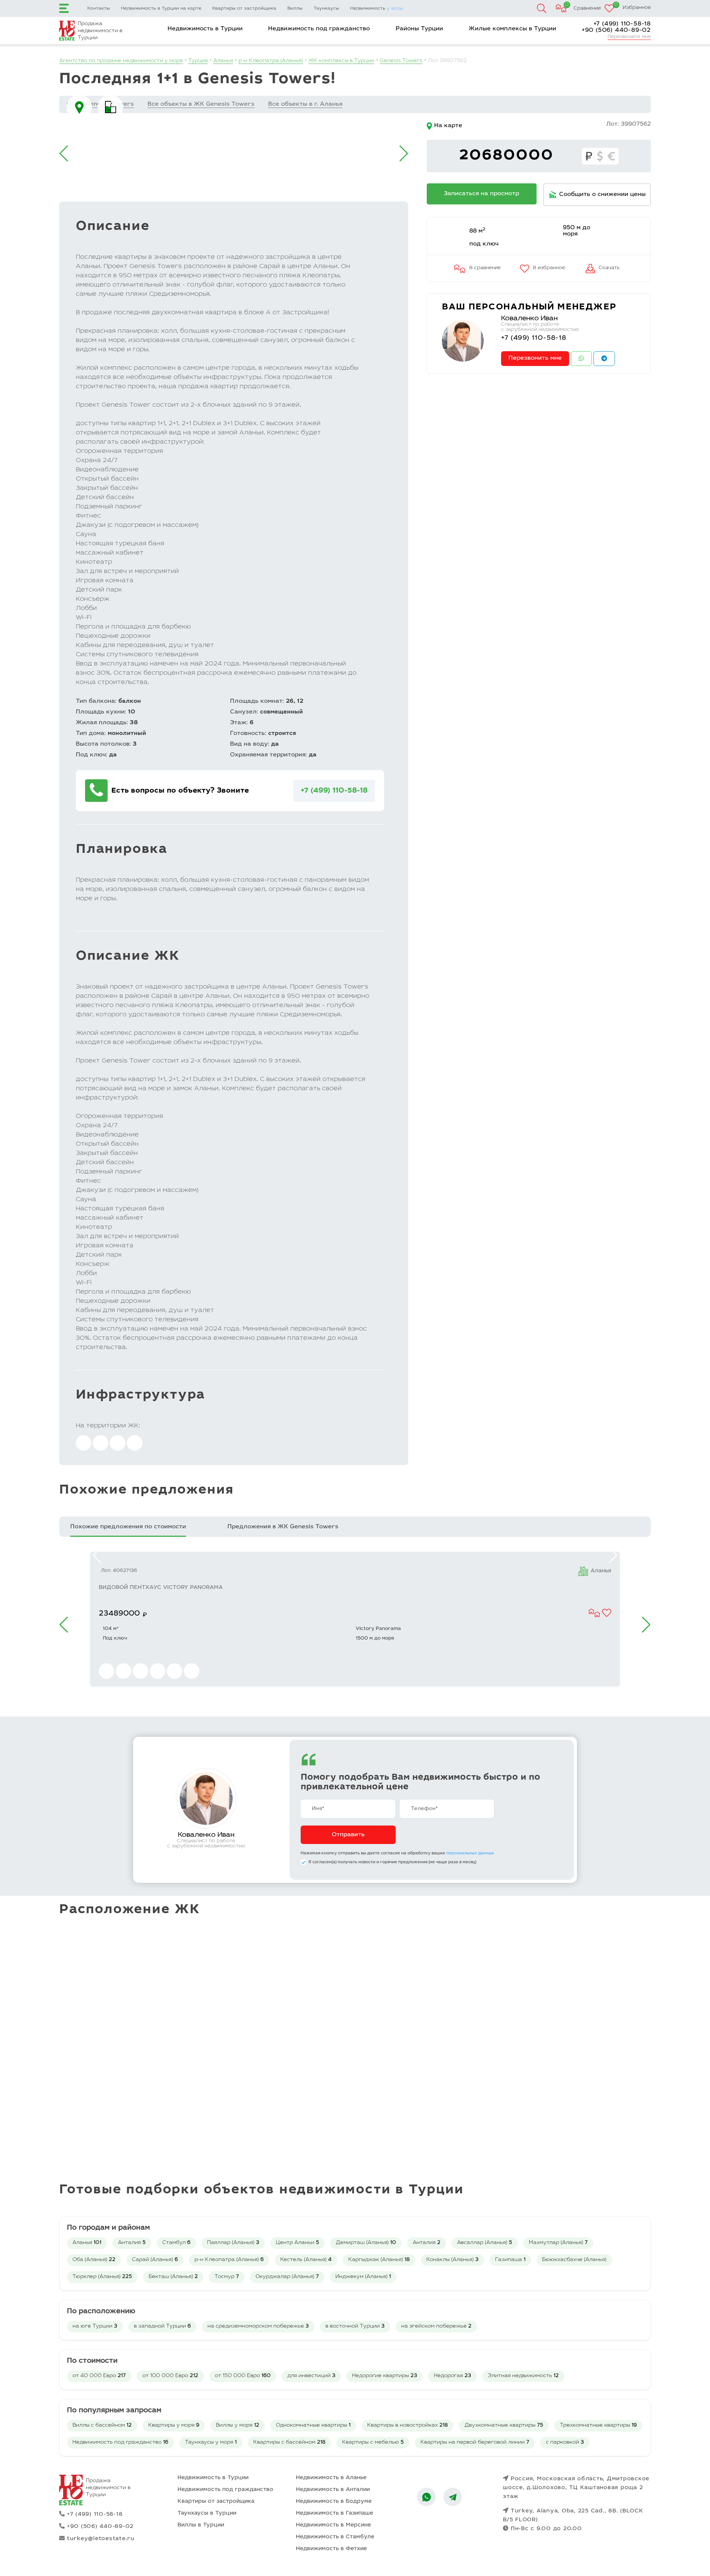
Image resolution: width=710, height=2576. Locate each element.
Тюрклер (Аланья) (102, 2277)
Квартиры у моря (173, 2425)
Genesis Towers (401, 61)
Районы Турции (419, 29)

▬▬▬▬▬▬▬▬▬▬

*Problem:*
Would you please repeat each record exactly? Leave the pictures out.

*Solution for this exercise:*
Image resolution: width=710, height=2576. Locate each element.
Тюрклер (Аланья) (102, 2277)
Квартиры у моря (173, 2425)
Genesis Towers (401, 61)
Районы Турции (419, 29)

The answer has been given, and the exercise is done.